**Supplied passage:**
::::

Someone has set up a parody Web site, using the name of Valenzuela’s company, First State Manufacturing, to mock the Republican message. The site, FirstStateManufacturing.com, declares, “Thank God government was there for me.”
In short, the Republicans are inadvertently underscoring the point that President Obama was expressing in his “you didn’t build that” comment in July. Obama noted then that “if you’ve been successful, you didn’t get there on your own.” He pointed to public investments in roads and bridges that enable businesses to flourish, and then he inelegantly added, “If you’ve got a business, you didn’t build that.”
Fox News erupted in outrage, selectively editing the clip to confirm Republican prejudices that Obama doesn’t understand the private sector. This fits into the Republican narrative that business executives are heroic job creators when they aren’t held back by regulations and taxes imposed by quasi-socialist Muslims born in Kenya.
Democrats tried to highlight a flaw in that narrative when they released a new ad pointing to Mitt Romney’s outsourcing of jobs and telling him, “You didn’t build that — you destroyed it.”
Yet to me, that Democratic line of attack on Romney as a serial job destroyer feels unfair. Sometimes the way to save a company is to cut labor costs or outsource jobs, and almost nobody wants to ban trade or overseas production even though they can cost jobs.
What is fair is to observe that the Republicans’ claim that they are the great job creators is a fiction.
Prof. Robert S. McElvaine of Millsaps College examined employment data for the 64 years from the beginning of Harry Truman’s presidency to the end of George W. Bush’s. He found that an average of two million jobs were created per year when a Democrat was president, compared with one million annually when a Republican was president.
More pointedly, and unfortunately for Romney, business executives have only a mediocre record when transferring their skills to government. In the last great economic mess, this country was led by a Republican who had been stunningly successful in business: Herbert Hoover. Hmm. More recently, President George W. Bush staffed his cabinet with C.E.O.’s who had been stellar in the private sector — and that didn’t work out so well, either.

::::

**Short problem:** Please write out, word for word, the part of the passage on job creation that opens with the words "Prof. Robert S." and closes with "so well, either.".

::::

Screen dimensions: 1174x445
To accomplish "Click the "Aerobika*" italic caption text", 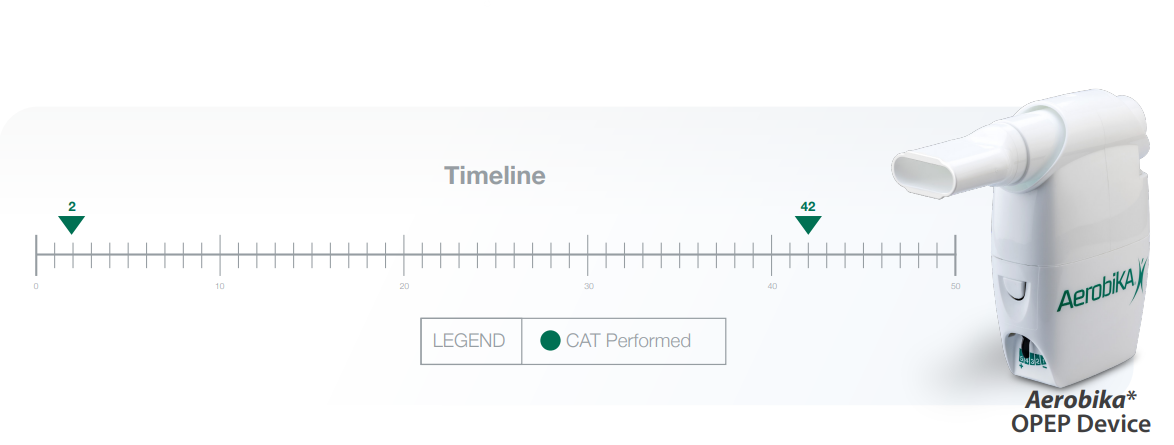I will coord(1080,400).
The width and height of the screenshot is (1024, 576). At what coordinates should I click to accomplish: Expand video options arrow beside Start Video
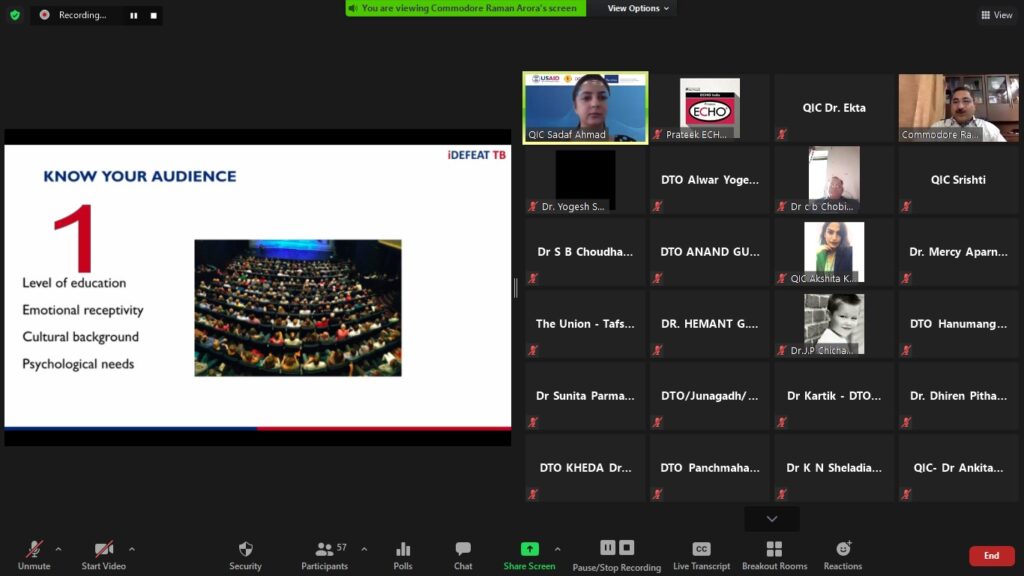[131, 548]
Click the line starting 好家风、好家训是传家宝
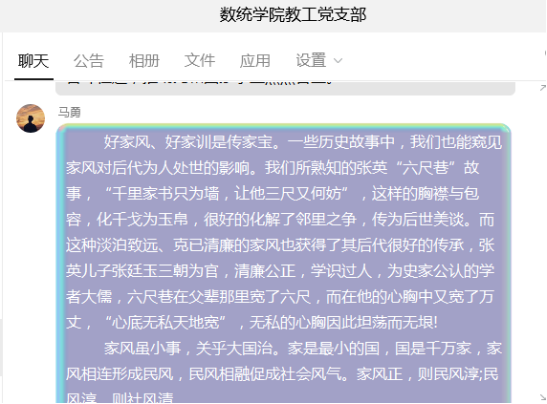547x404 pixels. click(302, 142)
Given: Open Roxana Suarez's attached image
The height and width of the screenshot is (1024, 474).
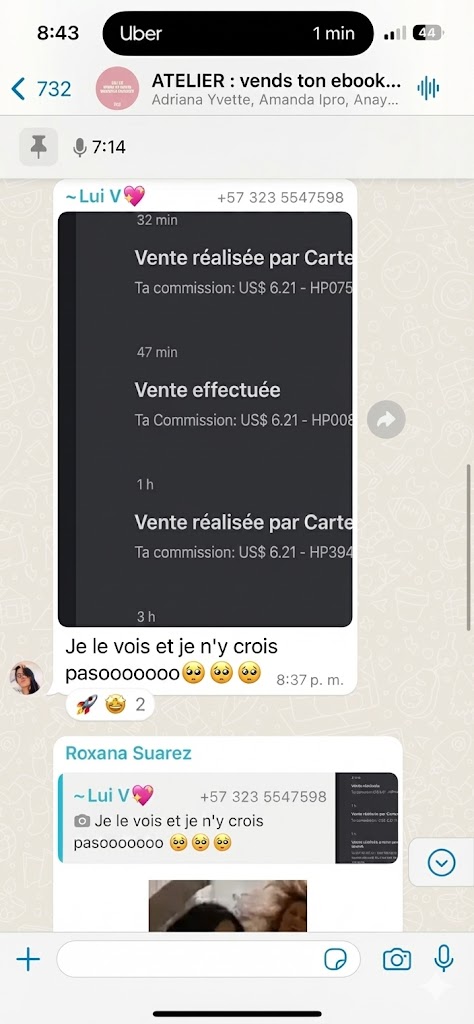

::::

**Reply:**
Prof. Robert S. McElvaine of Millsaps College examined employment data for the 64 years from the beginning of Harry Truman’s presidency to the end of George W. Bush’s. He found that an average of two million jobs were created per year when a Democrat was president, compared with one million annually when a Republican was president.
More pointedly, and unfortunately for Romney, business executives have only a mediocre record when transferring their skills to government. In the last great economic mess, this country was led by a Republican who had been stunningly successful in business: Herbert Hoover. Hmm. More recently, President George W. Bush staffed his cabinet with C.E.O.’s who had been stellar in the private sector — and that didn’t work out so well, either.